The detection technology must be able to work around various physical constraints such as noise, distance from the device, and so on. DARPA aims to establish a functional cybersecurity solution by mid-2020
Vencore Labs to Provide Cyber Defense Analysis to DARPA
Vencore Labs, Inc., wholly owned subsidiary of Vencore, Inc., announced today that it has been awarded a prime contract from the U.S. Defense Advanced Research Projects Agency (DARPA) to deliver research in the area of enhanced cyber defense by developing a fully air-gapped detection system based on analysis of involuntary analog emissions. The four-year contract has a total ceiling value of $8.3M and will be performed as part of DARPA’s Leveraging the Analog Domain for Security (LADS) program.
The ultimate goal of the LADS program, sponsored in conjunction with the Air Force Research Laboratory (AFRL), is to develop technology for the detection of malicious behavior of embedded and Internet of Things (IoT) devices by monitoring their analog emissions. Specifically, Vencore Labs will look at radio frequency, acoustic, and power signatures produced by the system being monitored in order to determine if the system is operating normally or is under attack. This would allow for true air gap monitoring of critical systems, leaving no way for an attacker to know that such defenses are in place.

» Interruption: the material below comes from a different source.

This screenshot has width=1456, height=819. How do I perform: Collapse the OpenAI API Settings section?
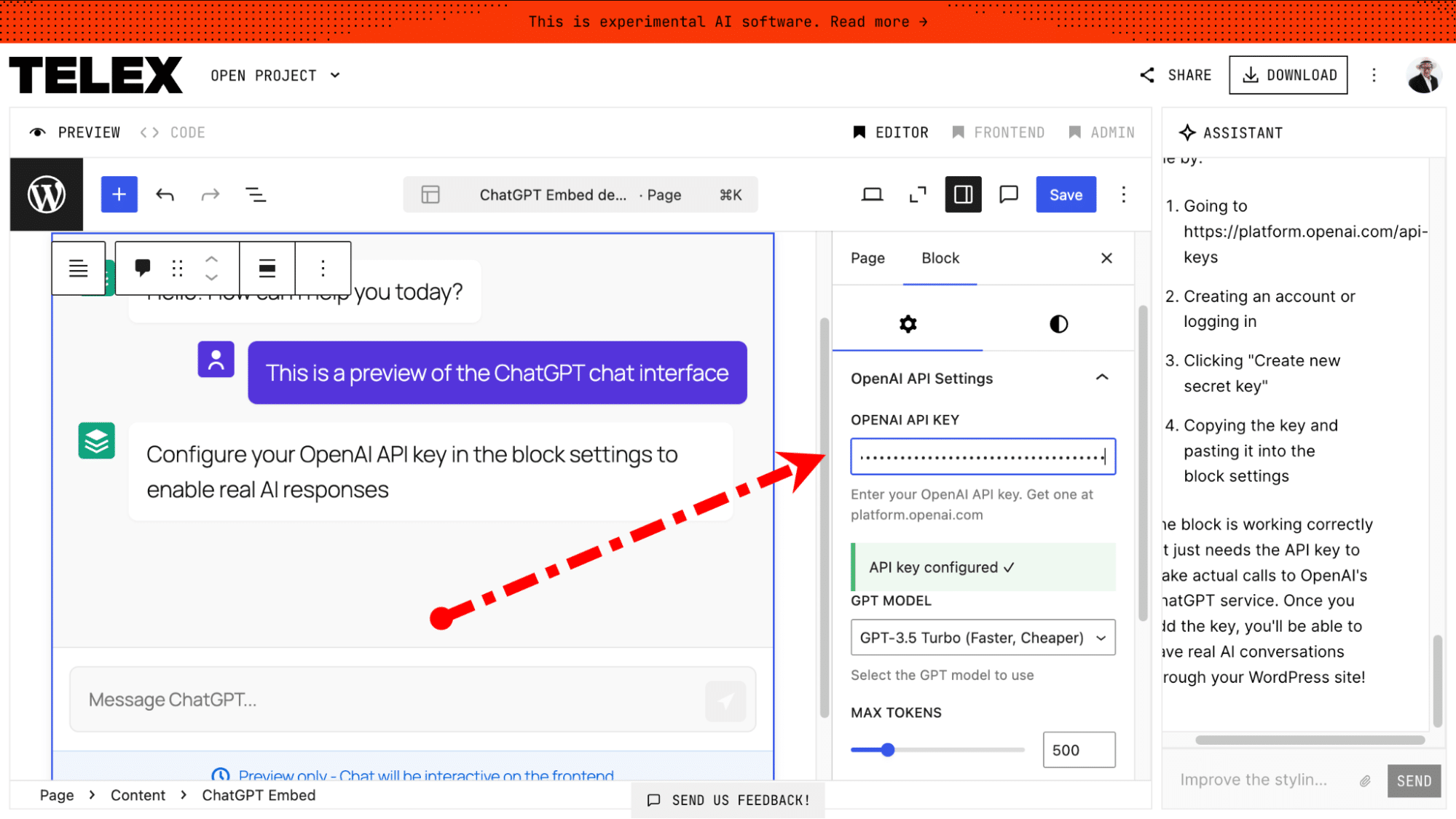(1101, 378)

“Securing the Internet of Things is a real challenge,” said Petros Mouchtaris, Ph.D., president of Vencore Labs. “But the potential threat is also very real. We look forward to expanding our partnership with DARPA in order to develop an innovative technique to solve this complex problem.” This new work draws on Vencore Labs’ expertise with very low-level signals in noisy environments, binary program analysis, and machine learning techniques. Additionally, the Vencore Labs team will bring a deep rooted legacy in protecting mission-critical systems and national cyber infrastructure to the project.
Georgia Tech awarded DARPA grant to develop new IoT protection
A $9.4 million grant from the Defense Advanced Research Projects Agency (DARPA) could lead to development of a new technique for wirelessly monitoring Internet of Things (IoT) devices for malicious software – without affecting the operation of the ubiquitous but low-power equipment.
The technique will rely on receiving and analyzing side-channel signals, electromagnetic emissions that are produced unintentionally by the electronic devices as they execute programs. These signals are produced by semiconductors, capacitors, power supplies and other components, and can currently be measured up to a half-meter away from operating IoT devices. By comparing these unintended side-channel emissions to a database of what the devices should be doing when they are operating normally, researchers can tell if malicious software has been installed.
“We will be looking at how the program is changing its behavior,” explained Alenka Zajic, the project’s principal investigator and an assistant professor in the School of Electrical and Computer Engineering at the Georgia Institute of Technology. “If an Internet of Things device is attacked, the insertion of malware will affect the program that is running, and we can detect that remotely.”
The researchers have already shown that they can pick up the signals close to the devices using specially designed antennas, and one project goal is to extend the range to as much as three meters.